**WHAT IS EXPECTED:**
Please give again, word for word, each line that falls between the line with "Tap chat icon beside Locate a Charge Station" and the end of the data, inclusive.

++++ DATASET CONTENT

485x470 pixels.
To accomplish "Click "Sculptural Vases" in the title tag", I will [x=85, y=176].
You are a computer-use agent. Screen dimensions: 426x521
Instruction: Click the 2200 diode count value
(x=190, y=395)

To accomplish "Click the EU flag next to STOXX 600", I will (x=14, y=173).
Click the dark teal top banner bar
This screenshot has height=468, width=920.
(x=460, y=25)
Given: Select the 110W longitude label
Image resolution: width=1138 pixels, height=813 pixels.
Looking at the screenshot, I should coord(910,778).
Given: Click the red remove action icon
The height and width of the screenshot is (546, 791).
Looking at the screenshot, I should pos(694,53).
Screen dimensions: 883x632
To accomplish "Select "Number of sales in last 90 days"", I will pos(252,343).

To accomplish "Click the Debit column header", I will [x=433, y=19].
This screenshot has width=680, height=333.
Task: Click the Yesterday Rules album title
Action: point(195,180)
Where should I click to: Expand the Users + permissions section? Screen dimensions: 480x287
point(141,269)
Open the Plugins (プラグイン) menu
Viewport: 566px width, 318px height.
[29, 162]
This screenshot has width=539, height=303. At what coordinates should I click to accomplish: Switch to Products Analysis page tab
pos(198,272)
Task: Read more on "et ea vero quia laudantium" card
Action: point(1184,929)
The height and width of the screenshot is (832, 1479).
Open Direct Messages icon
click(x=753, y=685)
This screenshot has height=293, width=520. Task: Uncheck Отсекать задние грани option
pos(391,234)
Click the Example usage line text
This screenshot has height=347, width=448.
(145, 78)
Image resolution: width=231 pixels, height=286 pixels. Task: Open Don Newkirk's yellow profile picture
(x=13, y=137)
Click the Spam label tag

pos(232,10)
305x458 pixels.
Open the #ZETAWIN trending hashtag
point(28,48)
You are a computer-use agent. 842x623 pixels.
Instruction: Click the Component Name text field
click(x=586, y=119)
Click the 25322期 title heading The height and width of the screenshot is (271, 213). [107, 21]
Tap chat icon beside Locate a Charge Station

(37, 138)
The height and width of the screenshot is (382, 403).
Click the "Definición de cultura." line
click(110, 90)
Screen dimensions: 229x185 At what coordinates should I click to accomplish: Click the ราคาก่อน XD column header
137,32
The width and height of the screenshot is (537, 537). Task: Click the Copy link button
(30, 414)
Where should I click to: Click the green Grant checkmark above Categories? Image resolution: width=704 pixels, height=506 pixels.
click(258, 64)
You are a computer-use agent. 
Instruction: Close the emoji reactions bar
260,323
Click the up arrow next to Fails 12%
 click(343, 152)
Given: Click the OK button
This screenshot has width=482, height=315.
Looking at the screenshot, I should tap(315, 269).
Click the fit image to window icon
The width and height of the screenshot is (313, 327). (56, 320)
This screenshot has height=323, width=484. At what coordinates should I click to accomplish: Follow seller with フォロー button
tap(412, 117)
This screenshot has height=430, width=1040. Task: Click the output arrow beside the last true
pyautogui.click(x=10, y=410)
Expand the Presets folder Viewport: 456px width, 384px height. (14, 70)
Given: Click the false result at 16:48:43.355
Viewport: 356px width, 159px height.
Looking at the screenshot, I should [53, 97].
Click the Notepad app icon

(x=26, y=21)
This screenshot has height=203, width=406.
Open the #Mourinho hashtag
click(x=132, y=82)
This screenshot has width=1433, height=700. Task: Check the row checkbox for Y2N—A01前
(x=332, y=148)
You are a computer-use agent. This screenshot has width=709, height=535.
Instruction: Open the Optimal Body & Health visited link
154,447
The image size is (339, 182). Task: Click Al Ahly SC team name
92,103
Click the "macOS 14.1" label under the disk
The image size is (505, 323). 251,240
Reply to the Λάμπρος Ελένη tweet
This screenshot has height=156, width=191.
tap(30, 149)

++++++++

**WRITTEN REPLY:**
Tap chat icon beside Locate a Charge Station

(37, 138)
The height and width of the screenshot is (382, 403).
Click the "Definición de cultura." line
click(110, 90)
Screen dimensions: 229x185 At what coordinates should I click to accomplish: Click the ราคาก่อน XD column header
137,32
The width and height of the screenshot is (537, 537). Task: Click the Copy link button
(30, 414)
Where should I click to: Click the green Grant checkmark above Categories? Image resolution: width=704 pixels, height=506 pixels.
click(258, 64)
You are a computer-use agent. 
Instruction: Close the emoji reactions bar
260,323
Click the up arrow next to Fails 12%
 click(343, 152)
Given: Click the OK button
This screenshot has width=482, height=315.
Looking at the screenshot, I should tap(315, 269).
Click the fit image to window icon
The width and height of the screenshot is (313, 327). (56, 320)
This screenshot has height=323, width=484. At what coordinates should I click to accomplish: Follow seller with フォロー button
tap(412, 117)
This screenshot has height=430, width=1040. Task: Click the output arrow beside the last true
pyautogui.click(x=10, y=410)
Expand the Presets folder Viewport: 456px width, 384px height. (14, 70)
Given: Click the false result at 16:48:43.355
Viewport: 356px width, 159px height.
Looking at the screenshot, I should [53, 97].
Click the Notepad app icon

(x=26, y=21)
This screenshot has height=203, width=406.
Open the #Mourinho hashtag
click(x=132, y=82)
This screenshot has width=1433, height=700. Task: Check the row checkbox for Y2N—A01前
(x=332, y=148)
You are a computer-use agent. This screenshot has width=709, height=535.
Instruction: Open the Optimal Body & Health visited link
154,447
The image size is (339, 182). Task: Click Al Ahly SC team name
92,103
Click the "macOS 14.1" label under the disk
The image size is (505, 323). 251,240
Reply to the Λάμπρος Ελένη tweet
This screenshot has height=156, width=191.
tap(30, 149)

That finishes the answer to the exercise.